Question. For which $n \in \mathbb{N}$ is it the case that every element of $\mathbb{Z}/n\mathbb{Z}$ is the strong associate of an idempotent? Precisely the square-free ones, perhaps?
(Side question: is there a name for those commutative rings in which every element is the strong associate of some idempotent?
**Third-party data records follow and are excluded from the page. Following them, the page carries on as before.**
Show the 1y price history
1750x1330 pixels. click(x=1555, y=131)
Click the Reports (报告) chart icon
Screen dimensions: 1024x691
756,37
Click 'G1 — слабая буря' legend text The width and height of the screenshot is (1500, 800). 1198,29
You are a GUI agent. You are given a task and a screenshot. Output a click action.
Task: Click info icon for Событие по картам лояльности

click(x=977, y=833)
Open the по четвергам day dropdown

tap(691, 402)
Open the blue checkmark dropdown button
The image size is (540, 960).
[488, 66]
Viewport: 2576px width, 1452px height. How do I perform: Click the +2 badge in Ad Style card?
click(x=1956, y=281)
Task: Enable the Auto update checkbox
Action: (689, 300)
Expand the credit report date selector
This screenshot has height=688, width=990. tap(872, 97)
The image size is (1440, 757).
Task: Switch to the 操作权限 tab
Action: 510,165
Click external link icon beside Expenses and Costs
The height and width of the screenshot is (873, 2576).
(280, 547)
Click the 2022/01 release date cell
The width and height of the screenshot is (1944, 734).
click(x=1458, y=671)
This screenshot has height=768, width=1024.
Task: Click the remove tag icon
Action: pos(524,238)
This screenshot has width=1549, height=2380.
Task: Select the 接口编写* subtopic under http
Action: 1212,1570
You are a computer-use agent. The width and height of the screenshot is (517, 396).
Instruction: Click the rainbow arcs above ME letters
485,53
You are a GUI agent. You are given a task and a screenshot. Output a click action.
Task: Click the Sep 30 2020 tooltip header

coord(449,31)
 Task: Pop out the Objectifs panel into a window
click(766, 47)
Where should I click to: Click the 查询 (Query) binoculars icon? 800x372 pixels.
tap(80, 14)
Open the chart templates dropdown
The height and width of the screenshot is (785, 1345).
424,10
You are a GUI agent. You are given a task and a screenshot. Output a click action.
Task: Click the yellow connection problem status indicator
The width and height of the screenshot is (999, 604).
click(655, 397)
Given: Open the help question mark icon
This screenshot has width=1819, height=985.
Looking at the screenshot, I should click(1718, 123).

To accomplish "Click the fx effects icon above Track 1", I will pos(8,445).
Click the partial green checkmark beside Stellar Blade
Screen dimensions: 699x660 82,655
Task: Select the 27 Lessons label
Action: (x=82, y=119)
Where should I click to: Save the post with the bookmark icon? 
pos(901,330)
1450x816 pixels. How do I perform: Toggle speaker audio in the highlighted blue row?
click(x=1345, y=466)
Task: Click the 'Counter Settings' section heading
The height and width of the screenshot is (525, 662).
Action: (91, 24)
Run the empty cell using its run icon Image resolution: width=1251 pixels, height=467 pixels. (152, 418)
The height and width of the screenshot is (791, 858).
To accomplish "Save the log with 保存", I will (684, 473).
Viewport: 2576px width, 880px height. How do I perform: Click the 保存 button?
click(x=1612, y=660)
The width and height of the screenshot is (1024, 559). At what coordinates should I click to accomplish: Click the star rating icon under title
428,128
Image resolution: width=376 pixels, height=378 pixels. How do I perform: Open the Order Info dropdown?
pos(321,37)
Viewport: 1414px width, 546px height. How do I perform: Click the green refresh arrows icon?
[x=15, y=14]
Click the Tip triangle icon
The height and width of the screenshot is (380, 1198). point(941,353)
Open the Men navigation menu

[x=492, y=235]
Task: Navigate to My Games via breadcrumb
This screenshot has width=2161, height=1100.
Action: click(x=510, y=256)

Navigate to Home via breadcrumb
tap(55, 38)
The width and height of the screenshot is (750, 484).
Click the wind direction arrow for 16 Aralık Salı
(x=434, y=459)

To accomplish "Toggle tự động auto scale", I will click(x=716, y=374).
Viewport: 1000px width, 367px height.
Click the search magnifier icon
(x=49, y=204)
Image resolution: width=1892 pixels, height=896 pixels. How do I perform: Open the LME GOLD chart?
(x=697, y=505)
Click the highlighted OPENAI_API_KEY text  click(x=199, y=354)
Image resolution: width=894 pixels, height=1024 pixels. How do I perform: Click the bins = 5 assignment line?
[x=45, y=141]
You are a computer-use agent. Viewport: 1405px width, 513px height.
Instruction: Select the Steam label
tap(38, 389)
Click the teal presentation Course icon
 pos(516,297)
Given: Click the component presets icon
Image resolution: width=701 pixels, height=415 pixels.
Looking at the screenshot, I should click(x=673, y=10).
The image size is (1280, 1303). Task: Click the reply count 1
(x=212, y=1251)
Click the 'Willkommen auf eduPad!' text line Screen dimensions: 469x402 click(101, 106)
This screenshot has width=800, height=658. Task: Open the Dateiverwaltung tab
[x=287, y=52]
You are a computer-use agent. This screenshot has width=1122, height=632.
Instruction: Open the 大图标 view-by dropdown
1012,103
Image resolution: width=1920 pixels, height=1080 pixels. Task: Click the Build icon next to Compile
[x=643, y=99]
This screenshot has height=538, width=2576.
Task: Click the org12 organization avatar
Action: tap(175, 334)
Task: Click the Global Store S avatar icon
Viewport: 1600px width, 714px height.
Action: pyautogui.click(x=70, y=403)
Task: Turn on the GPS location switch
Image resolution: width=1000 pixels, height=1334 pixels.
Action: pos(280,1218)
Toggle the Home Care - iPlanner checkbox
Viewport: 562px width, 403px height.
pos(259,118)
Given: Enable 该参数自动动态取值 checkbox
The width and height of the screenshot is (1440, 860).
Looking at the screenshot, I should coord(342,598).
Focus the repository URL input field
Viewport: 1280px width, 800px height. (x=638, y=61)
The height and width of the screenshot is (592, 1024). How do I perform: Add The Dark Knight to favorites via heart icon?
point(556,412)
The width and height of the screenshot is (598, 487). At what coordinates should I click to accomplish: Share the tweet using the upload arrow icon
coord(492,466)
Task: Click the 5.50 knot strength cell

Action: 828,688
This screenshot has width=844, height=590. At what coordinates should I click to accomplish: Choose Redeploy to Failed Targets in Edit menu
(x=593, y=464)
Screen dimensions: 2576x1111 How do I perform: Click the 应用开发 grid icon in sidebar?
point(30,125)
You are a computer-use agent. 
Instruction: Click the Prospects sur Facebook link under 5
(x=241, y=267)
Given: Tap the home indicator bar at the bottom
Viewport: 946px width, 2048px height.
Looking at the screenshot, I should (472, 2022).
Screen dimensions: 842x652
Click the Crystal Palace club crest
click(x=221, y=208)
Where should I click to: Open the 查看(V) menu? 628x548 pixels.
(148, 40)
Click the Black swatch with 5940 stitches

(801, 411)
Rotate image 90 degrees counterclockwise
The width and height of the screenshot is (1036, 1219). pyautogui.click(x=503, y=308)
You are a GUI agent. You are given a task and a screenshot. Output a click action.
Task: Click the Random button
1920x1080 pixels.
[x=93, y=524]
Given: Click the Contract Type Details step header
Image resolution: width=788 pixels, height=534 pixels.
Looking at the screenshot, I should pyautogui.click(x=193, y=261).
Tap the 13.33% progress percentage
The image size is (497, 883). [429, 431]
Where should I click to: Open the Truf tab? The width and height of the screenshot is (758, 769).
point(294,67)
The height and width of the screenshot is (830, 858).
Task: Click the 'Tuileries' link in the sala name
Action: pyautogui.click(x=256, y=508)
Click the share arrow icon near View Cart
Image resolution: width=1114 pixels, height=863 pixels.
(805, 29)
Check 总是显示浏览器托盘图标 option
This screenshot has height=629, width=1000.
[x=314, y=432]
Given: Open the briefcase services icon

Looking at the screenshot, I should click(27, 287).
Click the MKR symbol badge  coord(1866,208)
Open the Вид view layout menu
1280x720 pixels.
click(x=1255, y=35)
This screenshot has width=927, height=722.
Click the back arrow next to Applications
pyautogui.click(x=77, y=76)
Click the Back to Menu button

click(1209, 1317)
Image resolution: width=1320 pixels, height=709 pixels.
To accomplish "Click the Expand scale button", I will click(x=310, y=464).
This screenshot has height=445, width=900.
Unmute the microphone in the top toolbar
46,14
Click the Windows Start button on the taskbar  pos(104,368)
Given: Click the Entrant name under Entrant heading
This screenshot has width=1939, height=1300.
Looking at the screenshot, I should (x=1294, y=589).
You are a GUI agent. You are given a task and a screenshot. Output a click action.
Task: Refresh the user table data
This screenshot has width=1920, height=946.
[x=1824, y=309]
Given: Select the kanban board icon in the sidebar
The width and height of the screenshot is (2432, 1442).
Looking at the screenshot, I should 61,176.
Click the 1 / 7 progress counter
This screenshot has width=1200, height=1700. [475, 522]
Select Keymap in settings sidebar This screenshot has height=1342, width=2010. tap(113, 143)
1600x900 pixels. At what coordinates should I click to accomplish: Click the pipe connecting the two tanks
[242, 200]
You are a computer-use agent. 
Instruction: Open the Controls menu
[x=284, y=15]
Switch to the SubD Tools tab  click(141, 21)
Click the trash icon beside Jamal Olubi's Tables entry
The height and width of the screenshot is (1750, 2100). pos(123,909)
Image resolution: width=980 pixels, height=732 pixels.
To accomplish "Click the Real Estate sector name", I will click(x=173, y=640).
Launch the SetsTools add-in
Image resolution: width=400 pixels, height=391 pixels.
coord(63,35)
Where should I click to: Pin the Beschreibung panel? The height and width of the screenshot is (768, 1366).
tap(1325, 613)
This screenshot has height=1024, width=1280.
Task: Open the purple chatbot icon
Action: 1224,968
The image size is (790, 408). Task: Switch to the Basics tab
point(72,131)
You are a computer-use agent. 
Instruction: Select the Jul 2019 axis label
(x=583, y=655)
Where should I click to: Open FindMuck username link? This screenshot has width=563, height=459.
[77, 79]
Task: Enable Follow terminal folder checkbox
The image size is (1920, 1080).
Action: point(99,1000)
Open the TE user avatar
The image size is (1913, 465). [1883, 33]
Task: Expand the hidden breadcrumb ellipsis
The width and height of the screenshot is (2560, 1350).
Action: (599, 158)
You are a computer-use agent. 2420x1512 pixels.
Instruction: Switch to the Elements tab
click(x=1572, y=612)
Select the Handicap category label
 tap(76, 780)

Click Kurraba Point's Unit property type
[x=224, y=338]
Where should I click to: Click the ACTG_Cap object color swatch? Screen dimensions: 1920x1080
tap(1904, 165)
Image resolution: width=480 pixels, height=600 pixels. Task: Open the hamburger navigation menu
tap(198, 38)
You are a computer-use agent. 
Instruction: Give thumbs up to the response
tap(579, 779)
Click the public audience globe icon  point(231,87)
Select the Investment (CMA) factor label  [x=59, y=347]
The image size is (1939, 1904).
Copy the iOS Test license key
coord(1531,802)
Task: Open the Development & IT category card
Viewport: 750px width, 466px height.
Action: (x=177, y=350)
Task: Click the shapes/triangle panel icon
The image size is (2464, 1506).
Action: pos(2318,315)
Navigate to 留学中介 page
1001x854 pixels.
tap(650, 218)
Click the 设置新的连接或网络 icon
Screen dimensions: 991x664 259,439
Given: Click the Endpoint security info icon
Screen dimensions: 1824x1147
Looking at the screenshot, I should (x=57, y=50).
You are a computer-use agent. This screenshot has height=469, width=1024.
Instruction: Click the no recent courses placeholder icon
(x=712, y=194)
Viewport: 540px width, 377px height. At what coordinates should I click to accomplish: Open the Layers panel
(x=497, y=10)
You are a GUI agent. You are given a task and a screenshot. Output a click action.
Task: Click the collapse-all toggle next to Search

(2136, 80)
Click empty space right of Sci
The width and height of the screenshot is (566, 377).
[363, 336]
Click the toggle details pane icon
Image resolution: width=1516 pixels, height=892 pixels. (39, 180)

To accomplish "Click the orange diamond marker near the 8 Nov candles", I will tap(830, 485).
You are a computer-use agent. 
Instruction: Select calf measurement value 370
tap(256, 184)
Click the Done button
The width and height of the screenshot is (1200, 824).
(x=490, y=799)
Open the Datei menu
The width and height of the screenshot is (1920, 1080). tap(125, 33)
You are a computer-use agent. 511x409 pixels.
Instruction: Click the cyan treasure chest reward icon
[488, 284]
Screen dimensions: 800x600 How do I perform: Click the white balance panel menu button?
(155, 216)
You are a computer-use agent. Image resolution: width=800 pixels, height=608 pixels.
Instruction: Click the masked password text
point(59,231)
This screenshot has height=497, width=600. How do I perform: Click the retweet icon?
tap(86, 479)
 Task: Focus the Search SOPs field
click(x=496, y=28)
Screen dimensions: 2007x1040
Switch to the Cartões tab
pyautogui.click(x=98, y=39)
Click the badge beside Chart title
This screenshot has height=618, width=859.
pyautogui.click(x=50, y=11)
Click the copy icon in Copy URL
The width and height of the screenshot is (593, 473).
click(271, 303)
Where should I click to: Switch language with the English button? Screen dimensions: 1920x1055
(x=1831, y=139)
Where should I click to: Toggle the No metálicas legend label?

These generalize both fields and Boolean rings simultaneously.)
By using CRT we find that the number of elements in $\mathbb Z/n\mathbb Z$ which are products of an idempotent by an invertible is $N=[1+p_1^{k_1-1}(p_1-1)]\cdots[1+p_r^{k_r-1}(p_r-1)]$, where $n=p_1^{k_1}\cdots p_r^{k_r}$. (Recall that the idempotents in $\mathbb Z/p^k\mathbb Z$ are trivial, and the number of invertibles is $p^k-p^{k-1}$.)
The question reduces to when $N=n$. This clearly happens iff $n$ is square-free.